(PROVIDED MATERIAL Opens)
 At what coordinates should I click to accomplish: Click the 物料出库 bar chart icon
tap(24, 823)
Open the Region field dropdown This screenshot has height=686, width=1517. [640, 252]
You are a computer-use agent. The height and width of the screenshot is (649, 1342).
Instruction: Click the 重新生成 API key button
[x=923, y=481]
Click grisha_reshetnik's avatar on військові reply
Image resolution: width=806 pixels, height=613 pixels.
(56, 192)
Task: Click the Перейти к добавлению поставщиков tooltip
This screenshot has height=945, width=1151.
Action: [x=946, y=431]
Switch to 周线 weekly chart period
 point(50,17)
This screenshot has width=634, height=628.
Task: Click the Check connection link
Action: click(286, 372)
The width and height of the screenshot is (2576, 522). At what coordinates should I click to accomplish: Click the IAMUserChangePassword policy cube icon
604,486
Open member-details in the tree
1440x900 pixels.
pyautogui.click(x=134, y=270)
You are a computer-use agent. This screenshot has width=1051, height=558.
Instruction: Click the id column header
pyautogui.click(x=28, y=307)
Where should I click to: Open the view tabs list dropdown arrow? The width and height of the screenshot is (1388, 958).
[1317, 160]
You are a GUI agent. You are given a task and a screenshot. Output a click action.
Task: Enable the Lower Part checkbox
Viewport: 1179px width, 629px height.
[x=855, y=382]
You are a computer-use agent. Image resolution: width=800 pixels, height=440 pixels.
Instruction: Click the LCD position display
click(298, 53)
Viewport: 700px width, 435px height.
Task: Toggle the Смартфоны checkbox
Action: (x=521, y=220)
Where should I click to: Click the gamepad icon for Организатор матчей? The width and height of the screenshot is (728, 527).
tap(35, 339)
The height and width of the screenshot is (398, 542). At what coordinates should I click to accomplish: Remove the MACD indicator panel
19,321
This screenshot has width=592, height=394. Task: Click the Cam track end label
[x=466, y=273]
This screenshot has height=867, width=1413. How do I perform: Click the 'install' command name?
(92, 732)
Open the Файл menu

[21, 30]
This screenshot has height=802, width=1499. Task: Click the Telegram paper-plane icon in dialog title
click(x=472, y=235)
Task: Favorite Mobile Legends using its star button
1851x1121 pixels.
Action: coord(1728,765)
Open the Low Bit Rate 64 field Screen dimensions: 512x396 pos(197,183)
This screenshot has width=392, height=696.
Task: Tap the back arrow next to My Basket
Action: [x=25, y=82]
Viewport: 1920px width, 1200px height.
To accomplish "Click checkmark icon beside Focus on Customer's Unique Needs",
(PROVIDED MATERIAL Closes)
Going back to the entries above, set down exactly the lines that begin at the one with "You are a GUI" and end at the one with "You are a computer-use agent. Image", both included, and nothing else.

* RESPONSE FOR THIS EXERCISE
You are a GUI agent. You are given a task and a screenshot. Output a click action.
Task: Enable the Lower Part checkbox
Viewport: 1179px width, 629px height.
[x=855, y=382]
You are a computer-use agent. Image resolution: width=800 pixels, height=440 pixels.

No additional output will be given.